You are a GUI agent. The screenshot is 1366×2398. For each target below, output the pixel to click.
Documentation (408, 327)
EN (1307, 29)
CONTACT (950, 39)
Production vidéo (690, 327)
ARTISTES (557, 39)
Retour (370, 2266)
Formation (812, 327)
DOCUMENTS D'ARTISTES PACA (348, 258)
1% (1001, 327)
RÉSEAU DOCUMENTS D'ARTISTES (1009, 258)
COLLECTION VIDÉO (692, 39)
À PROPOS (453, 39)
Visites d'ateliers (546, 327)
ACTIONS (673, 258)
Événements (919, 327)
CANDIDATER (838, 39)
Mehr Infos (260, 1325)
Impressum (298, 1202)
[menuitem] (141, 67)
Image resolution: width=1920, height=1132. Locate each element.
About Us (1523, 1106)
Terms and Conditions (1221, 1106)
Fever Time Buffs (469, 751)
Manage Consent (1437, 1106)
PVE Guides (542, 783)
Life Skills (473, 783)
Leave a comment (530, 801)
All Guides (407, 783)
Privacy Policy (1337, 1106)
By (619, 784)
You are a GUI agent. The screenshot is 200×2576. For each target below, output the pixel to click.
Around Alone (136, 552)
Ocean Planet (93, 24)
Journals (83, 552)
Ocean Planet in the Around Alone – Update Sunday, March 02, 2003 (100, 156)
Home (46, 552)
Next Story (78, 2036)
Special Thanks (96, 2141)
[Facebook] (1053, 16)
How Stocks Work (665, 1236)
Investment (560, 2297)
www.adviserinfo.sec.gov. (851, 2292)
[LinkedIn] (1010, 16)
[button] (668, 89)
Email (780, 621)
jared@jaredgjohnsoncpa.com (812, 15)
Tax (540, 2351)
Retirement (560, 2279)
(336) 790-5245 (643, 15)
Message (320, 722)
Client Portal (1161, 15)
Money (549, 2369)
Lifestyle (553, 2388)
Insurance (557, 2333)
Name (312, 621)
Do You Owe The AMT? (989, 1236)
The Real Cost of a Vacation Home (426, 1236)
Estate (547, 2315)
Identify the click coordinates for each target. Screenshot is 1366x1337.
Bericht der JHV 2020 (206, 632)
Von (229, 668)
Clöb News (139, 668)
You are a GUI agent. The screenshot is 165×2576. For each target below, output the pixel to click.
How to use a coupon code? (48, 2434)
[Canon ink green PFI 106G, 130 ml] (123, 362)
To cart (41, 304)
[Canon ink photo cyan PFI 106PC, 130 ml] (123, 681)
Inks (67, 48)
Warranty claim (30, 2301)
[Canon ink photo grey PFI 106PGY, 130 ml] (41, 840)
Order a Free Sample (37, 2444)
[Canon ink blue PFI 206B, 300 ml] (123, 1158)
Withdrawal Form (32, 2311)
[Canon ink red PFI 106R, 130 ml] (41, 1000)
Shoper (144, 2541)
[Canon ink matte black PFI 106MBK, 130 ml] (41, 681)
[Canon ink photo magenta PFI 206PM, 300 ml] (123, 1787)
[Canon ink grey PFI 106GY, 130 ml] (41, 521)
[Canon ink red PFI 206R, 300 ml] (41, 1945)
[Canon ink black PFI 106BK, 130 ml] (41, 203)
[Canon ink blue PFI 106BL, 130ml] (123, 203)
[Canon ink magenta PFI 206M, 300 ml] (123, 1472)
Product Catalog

--*--

§ **Task goal**
Across the listing above, count the lines that include "pixel" and give the figure with no other words.

§ **Response below**
3